Victor was born in London on 13th September 1907. He was educated at the Heatherley School of Fine Art, described in The Year's Art (1929) as `...a school for serious work run on absolutely modern lines., .there are no formalities and students can join at any time.. .the only qualification necessary being the desire to study seriously.' From 1924, his studies continued at the Academie Julian in Paris, where Leger accepted him as one of his six private students. After returning to London in 1926, one of the offices he visited with his portfolio of drawings was that of the Radio Times. There, the art editor bought a drawing on the spot and starting Reinganum on his freelance career as an illustrator.
In due course, he became responsible, together with Eric Fraser, for the visual style of the Radio Times during the 1930s and 1940s. The discipline this kind of work demanded, the speed and accuracy with which he had to absorb information and interpret it, informed his painting and graphic design. Reinganum's work at the Radio Times continued for forty years.

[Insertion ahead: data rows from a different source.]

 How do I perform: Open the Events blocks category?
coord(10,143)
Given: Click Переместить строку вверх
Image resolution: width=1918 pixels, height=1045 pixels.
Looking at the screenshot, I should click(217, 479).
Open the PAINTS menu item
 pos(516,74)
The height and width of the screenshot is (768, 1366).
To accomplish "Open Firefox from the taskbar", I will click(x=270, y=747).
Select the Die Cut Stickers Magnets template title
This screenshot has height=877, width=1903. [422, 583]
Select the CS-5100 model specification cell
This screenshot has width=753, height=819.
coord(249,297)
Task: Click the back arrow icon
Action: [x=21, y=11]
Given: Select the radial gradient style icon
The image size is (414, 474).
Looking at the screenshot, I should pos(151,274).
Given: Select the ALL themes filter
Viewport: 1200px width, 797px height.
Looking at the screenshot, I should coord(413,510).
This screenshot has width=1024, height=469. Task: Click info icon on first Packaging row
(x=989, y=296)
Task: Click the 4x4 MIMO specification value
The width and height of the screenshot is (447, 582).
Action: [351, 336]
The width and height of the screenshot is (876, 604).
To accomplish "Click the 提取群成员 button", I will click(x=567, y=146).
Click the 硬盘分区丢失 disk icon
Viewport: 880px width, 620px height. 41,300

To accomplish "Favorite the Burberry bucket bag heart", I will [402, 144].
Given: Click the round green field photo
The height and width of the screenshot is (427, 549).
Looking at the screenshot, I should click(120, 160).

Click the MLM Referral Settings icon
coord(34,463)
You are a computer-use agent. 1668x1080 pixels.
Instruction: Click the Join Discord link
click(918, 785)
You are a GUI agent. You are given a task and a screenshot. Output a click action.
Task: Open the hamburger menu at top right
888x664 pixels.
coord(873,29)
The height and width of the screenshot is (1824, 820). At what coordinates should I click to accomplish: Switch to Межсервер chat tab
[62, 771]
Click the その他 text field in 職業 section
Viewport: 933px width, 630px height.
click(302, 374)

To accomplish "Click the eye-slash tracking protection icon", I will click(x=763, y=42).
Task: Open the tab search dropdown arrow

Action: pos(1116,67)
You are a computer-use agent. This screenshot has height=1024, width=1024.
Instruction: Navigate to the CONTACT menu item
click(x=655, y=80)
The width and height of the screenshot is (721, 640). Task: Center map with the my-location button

In the same year of commencing his employment there, Reinganum, together with cartoonist Nicolas Bentley and two other friends from the Heatherley School of Art, launched the Pandemonium Group — so called because of the dissimilar styles and ideas of the founding members. By 1929, after a brief flirtation with film set design, Reinganum had begun to experiment with abstraction.
His freelance work as a designer and illustrator included book jackets, theatre design, posters and advertisements. Like many of his contemporaries, he worked for Shell and London transport, two main patrons of progressive artists in the 1920s and 1930s. His clients also included BBC Television, Ministry of Works, Post Office and British Rail.
In the 1950s, Reinganum designed three works for the Science Museum Electric Power Collection: In 1954 a panel to be engraved in plate glass, and in 1957 two large ornamental grilles in anodised aluminium, one depicting impulse testing and the other atomic power.
The 1960s saw Reiganum's status as a painter proliferate further due to his partaking in Bond Street's Marlborough Art Gallery exhibition, Art in Britain - 1930-1940. There, Reinganum's paintings hung alongside such names as Naum Gabo, Barbara Hepworth,
Tristram Hillier, Piet Mondrian and Henry Moore. During the same decade, he lectured at Croydon College of Art in the Department of Graphic Design and Printing.
In 1984, the Tate Gallery bought one of Reinganum's works, `Diagram', made in 1939. In a letter written by Reinganum to the Tate, he states, "l have indulged in abstract painting on and off since the early 30s, interspersed with my more usual semi-abstract or slightly surrealist work. My rather tight and carefully thought-out manner I suppose derives from the strict discipline of illustration, i.e. the filling of a given space by the most effective arrangement of forms... I chose the word `diagram' because I thought ‘abstract’ rather unsuitable to describe work not abstracted from anything.” He continued to paint ‘Diagrams’ for years to come.
After moving away from London, he lived firstly in Hartfield, Sussex before moving to Tunbridge Wells in the early 1980s.
Reinganum spent most of his career in his own studio, moving between the worlds of painting, illustration and the graphic arts.